# [Exercise inputs]
[Start of section]

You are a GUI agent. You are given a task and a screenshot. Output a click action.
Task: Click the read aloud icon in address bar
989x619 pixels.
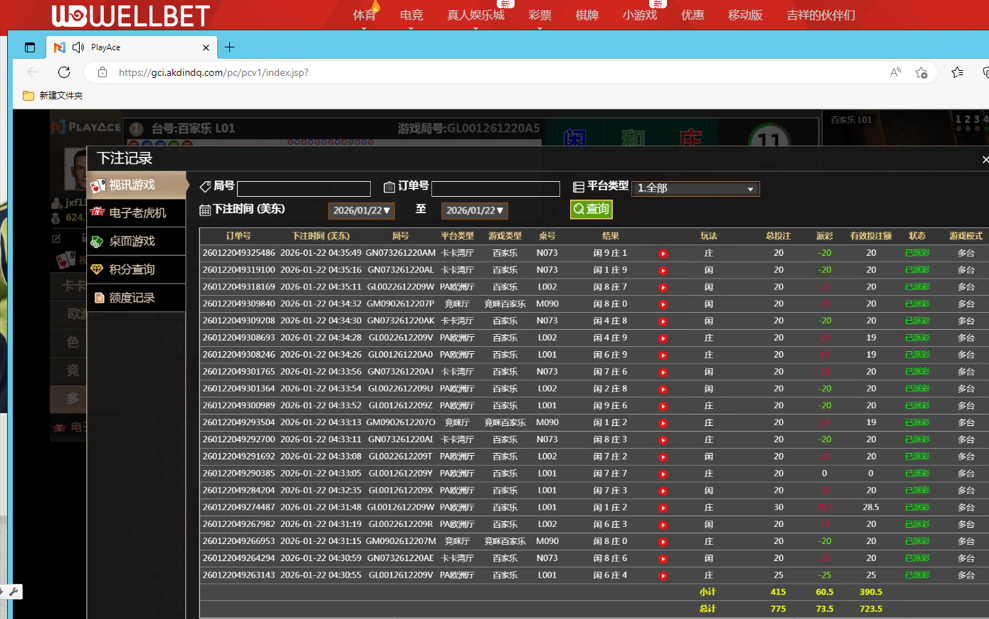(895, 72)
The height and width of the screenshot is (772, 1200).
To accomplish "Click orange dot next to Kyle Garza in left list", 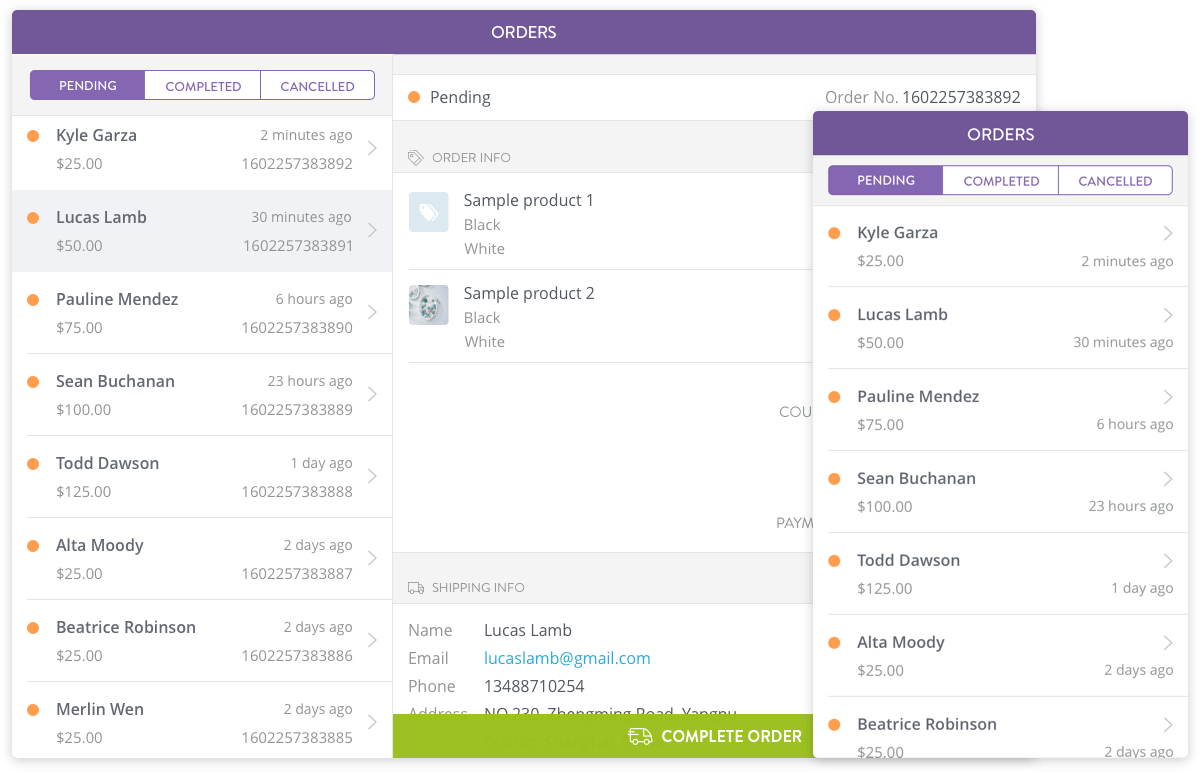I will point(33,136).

[End of section]
[Start of section]

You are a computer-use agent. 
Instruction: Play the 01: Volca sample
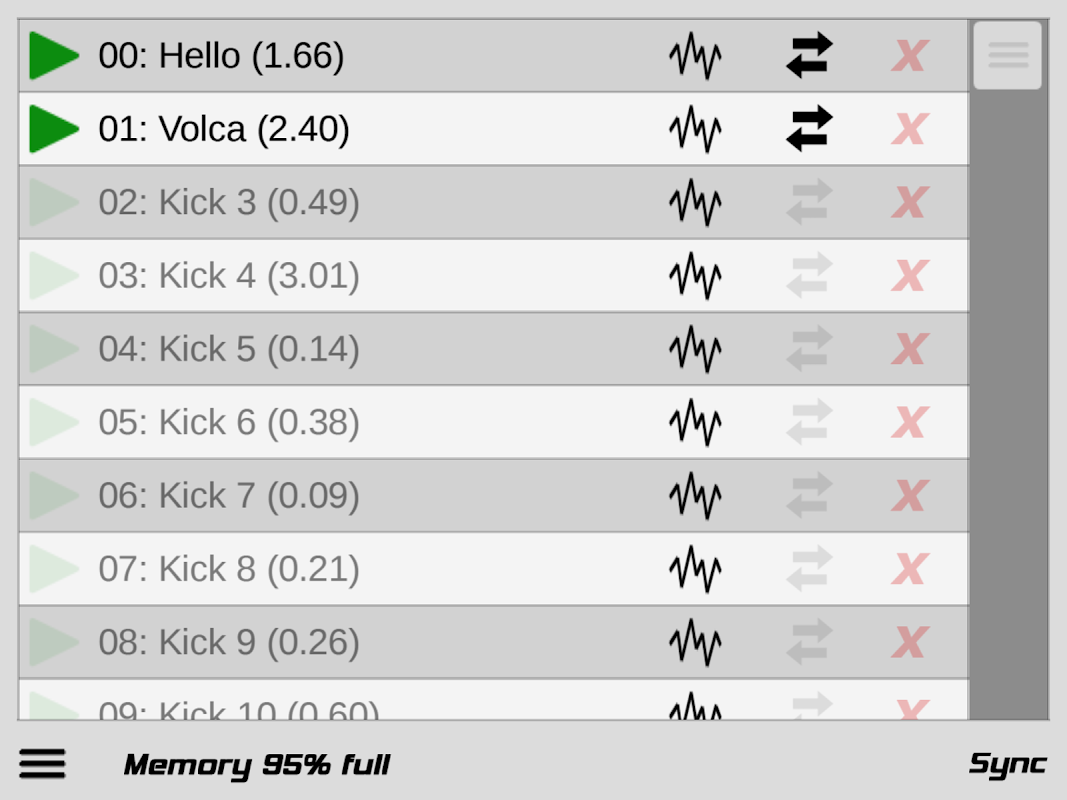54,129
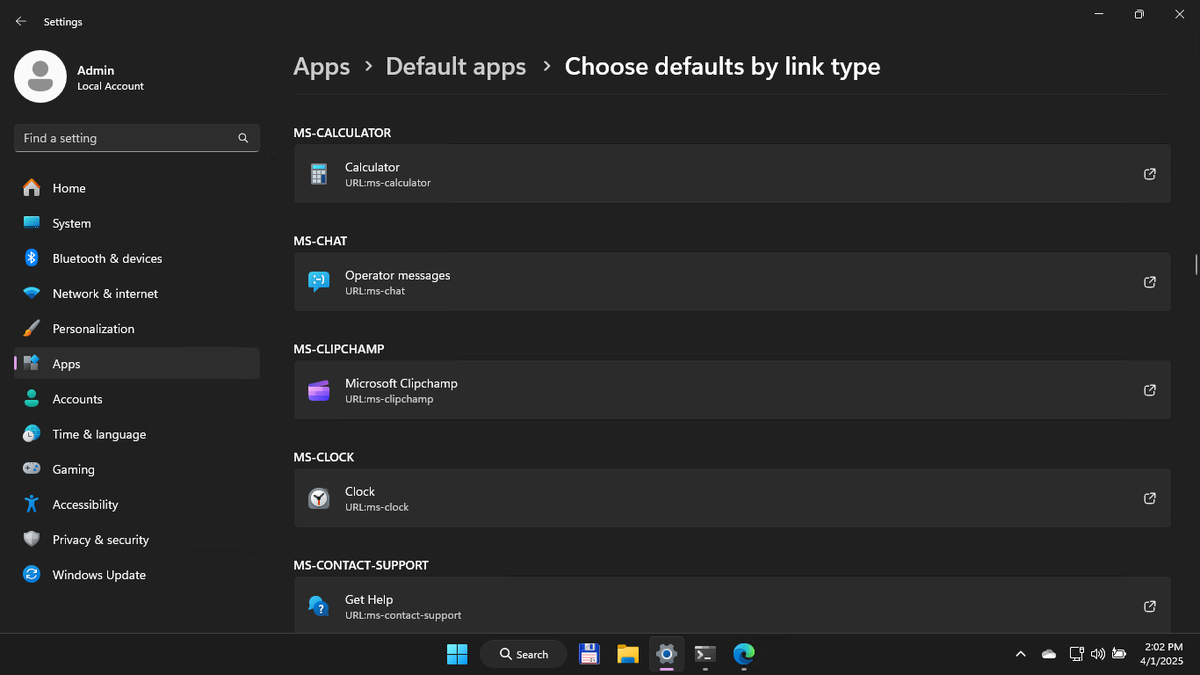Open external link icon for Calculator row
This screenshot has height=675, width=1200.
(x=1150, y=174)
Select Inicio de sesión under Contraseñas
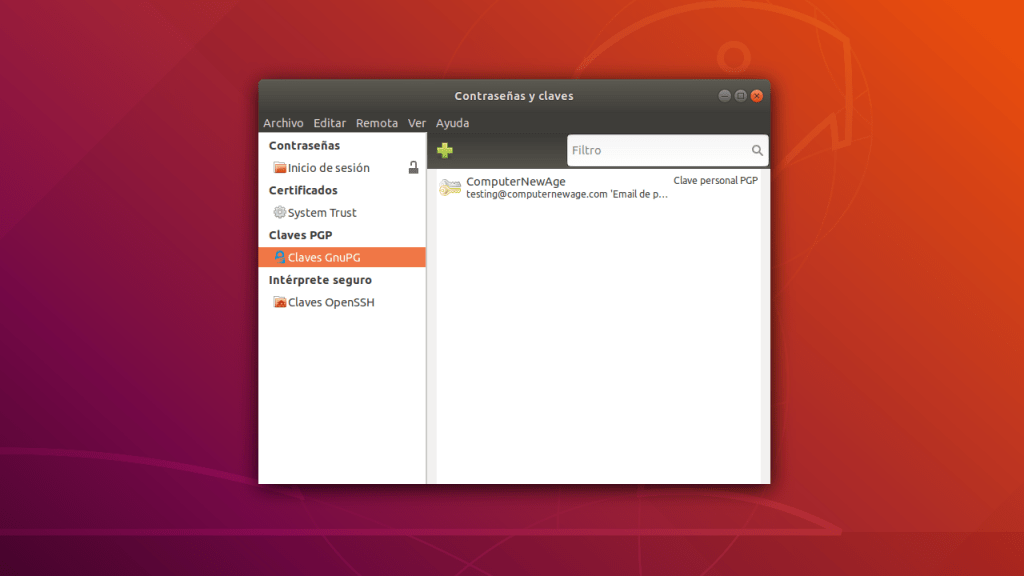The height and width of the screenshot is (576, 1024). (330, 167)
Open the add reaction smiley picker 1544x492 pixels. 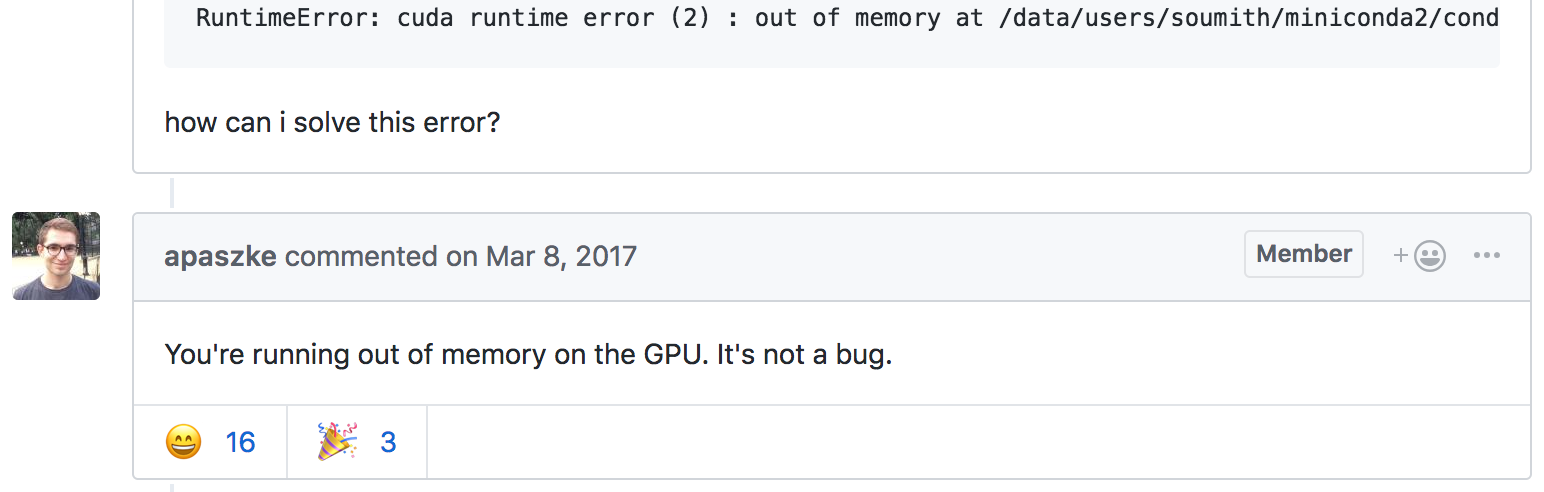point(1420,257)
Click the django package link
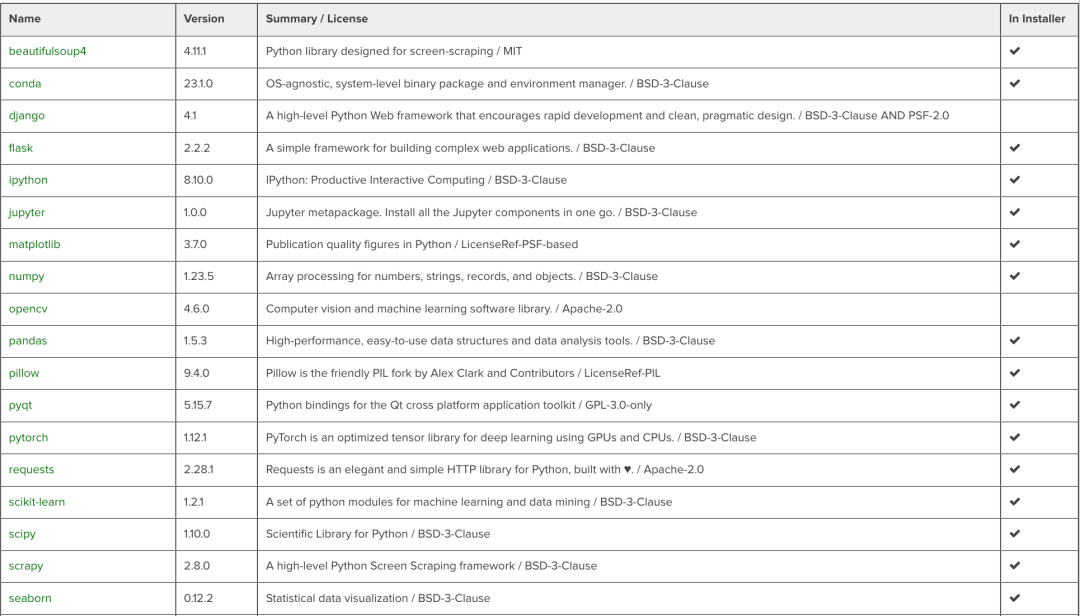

[End of section]

# [Brief]
Only the number is required: state how many lines of the entries hold the word "agent".

# [Finished task]
2